Dynamic Data Protection: a customer’s perspective
As the CIO of Forcepoint, I get exposed daily to vendors trying to sell me a multitude of technologies. Some come from across the country while others sit just a few offices away in the same building. While I have of course implemented many Forcepoint solutions, there is nothing compelling me to do so. I have the freedom to choose the technologies that work best for my environment and protect the company.
My CISO and I often have conversations around the types of technology we want to bring in, and one of the most important things we look for are products and solutions that help me do more with less, and that offer superior effectiveness and efficacy. As with many other organizations of our size, scaling internal security analysts to match the rate of growing threats, while not compromising the speed of resolution, is a challenge. Any security solution that can help to separate the signal from the noise – either by reducing the number of alerts or helping the analysts to focus on investigations – that’s what I want to prioritize.
When the product team at Forcepoint started sharing this concept of Dynamic Data Protection and how it could start to transform security postures, it piqued my interest, and we stayed close to the solution. As the team got closer to bringing this capability to market, I jumped at the opportunity to be Customer Zero. The prospect of using analytics to establish intent and help inform enforcement was something that hit on all my priorities. I was delighted to be able to share our story recently at the RSA Conference in San Francisco in a talk entitled Extending Behavioral Insights into Risk-Adaptive Protection and Enforcement, and I’ve captured some details from that talk in my thoughts below.
When we looked at the internal programs we were running, we saw a synergy between Dynamic Data Protection and our existing privacy initiatives. To successfully roll out this type of program, we had to look beyond just the technology – In fact, we had to look beyond IT. Our first step was to establish our privacy policy with the help of our colleagues in Human Resources and Legal. The partnership between CIO, CISO, General Counsel and CHRO is paramount and became the foundation for this program. Once we had organizational buy-in, we made sure to openly communicate the changes to our employee population – who seemed very receptive. Trust is key for the success of a human-centric security program, and transparency goes a long way.

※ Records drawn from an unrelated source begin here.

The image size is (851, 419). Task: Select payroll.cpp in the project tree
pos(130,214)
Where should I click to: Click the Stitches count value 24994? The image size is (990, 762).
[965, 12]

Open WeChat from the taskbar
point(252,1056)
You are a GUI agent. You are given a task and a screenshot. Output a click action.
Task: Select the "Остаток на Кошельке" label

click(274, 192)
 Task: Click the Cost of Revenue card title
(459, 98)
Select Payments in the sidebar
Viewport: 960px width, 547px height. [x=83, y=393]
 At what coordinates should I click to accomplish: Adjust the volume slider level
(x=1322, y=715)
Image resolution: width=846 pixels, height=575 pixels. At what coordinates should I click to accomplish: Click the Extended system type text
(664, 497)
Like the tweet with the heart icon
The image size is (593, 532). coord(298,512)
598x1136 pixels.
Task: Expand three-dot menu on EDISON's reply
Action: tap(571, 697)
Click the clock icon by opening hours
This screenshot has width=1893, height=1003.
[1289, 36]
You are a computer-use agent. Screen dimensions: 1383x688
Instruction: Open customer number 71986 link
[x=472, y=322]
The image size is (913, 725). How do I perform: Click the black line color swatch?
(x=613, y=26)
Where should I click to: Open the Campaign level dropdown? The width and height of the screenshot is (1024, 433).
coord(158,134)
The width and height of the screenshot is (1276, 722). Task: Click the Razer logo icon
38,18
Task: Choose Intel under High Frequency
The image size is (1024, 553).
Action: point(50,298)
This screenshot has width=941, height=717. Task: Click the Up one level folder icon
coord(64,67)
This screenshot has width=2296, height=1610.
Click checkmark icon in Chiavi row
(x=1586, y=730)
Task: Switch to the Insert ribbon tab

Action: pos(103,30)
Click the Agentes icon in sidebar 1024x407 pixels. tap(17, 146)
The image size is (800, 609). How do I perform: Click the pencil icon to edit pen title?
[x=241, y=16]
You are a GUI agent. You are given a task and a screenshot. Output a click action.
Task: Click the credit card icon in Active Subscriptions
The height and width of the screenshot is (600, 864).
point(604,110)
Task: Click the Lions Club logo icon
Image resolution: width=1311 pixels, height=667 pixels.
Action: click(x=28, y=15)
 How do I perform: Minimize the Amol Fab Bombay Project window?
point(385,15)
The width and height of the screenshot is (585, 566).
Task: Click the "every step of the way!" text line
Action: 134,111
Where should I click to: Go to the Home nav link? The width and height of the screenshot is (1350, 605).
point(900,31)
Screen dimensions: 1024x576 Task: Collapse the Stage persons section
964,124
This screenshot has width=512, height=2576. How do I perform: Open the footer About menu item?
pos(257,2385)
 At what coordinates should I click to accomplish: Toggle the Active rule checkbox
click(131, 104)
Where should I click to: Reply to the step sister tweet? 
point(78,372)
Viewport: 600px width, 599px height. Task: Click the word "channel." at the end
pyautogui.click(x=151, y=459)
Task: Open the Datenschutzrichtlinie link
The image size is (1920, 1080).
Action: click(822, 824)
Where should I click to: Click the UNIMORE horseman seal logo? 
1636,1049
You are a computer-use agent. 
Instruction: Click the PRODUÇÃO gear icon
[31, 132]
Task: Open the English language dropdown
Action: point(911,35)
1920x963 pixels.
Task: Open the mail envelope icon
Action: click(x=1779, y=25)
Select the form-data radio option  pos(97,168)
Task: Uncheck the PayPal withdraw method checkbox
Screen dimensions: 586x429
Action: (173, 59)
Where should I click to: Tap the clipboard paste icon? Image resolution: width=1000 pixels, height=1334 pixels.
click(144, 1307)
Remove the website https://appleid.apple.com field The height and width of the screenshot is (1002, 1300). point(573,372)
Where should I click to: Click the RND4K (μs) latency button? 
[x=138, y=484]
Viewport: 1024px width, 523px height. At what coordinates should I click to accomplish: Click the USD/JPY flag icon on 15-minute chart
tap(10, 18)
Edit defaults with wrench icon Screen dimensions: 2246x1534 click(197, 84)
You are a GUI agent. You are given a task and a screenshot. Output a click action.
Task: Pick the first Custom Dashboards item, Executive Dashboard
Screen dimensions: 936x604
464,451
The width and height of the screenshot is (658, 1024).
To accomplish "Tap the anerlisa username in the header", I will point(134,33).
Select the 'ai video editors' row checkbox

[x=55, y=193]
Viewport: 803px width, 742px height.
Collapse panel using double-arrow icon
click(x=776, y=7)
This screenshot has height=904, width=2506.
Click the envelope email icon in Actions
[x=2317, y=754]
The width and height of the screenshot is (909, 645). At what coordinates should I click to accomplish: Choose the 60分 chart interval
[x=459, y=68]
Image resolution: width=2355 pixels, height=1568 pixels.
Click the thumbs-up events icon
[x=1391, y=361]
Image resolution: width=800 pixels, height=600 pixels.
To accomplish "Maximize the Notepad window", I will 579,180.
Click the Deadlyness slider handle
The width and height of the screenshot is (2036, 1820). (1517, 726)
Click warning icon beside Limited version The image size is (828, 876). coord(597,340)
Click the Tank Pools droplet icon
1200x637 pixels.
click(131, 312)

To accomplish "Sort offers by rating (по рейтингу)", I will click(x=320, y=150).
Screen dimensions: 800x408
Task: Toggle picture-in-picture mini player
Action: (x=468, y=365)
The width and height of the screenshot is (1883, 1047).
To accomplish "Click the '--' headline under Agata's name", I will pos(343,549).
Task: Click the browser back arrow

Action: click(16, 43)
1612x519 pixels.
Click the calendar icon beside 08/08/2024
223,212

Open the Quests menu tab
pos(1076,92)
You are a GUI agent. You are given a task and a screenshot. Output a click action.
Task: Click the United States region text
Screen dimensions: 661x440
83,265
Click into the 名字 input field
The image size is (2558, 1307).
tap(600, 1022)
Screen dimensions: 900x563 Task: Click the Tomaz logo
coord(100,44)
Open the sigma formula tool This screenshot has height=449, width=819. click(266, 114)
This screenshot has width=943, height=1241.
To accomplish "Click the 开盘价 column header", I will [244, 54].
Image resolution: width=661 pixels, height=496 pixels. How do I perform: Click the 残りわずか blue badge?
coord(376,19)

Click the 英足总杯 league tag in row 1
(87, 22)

The next step was to identify the risk policies we wanted to move from being static to dynamic, and risk-adaptive. We have chosen to migrate many of our policies to the new framework, but don’t necessarily want to make them all variable related to the risk level of the individual. There are many policies related to compliance regulations (such as GDPR), and sensitive data that we want to ensure will be blocked from data exfiltration. For those policies, we will select an action plan that “blocks all” regardless of risk score. We believe these account for about half of the existing policies. For the remainder, we believe additional context can help inform the enforcement, and we can add more granularity around the action plans. Our criteria includes conditions where we believe having more information about the behavior of the user would help inform decision making. For example, for our removable media policy, we can leverage risk-adaptive action plans based on the user risk score, with enforcement options ranging from Audit, to Audit/Encrypt to Encrypt/Notify to Block.
At this point we will have established our program and started to create policies we want to enforce. The next step is to establish the baseline – to ensure that the system best understands the users’ “normal” behavior, so it can appropriately identify the anomalies. To do this, we are running the system in audit mode, allowing the analytics engine to learn for 30 days to ensure we minimize false positives and that appropriate calibration is performed. Then we will increase the notification for when any of these new risk policies get invoked. We want to do a deeper inspection to verify the triggers were behaving the way we intended. We know we will need to end up tweaking a few of the thresholds to get the results we are expecting. In some cases, this will involve increasing or decreasing the strictness of enforcement.
Often, the role of the security team dealing with alerts is to find the needle in the haystack. What we learned is that there are two ways to achieve this goal. The first is to build a better needle-finding algorithm while the second is to just get rid of the hay. After implementing Dynamic Data Protection, we can do both. The aggregate number of alerts that hit my analysts have gone down, because of the flexibility afforded with the automated policy enforcement. My user community is now more productive because I’ve relaxed some of the more rigid DLP policies, that were impacting the ease of doing business. We’re still pretty early on in our deployment, but early indicators show that we’re scratching the surface of unlocking the potential of this capability.
Our plan is to stay in lock-step with our HR and legal teams and roll out Dynamic Data Protection on a country-by-country basis following the privacy restrictions imposed by each of the countries in which we do business. Our goal with this program is to remove the security friction without losing security control, to stop the bad and free the good. I look forward to sharing more of our internal roll-out of the program with you as we hit future milestones.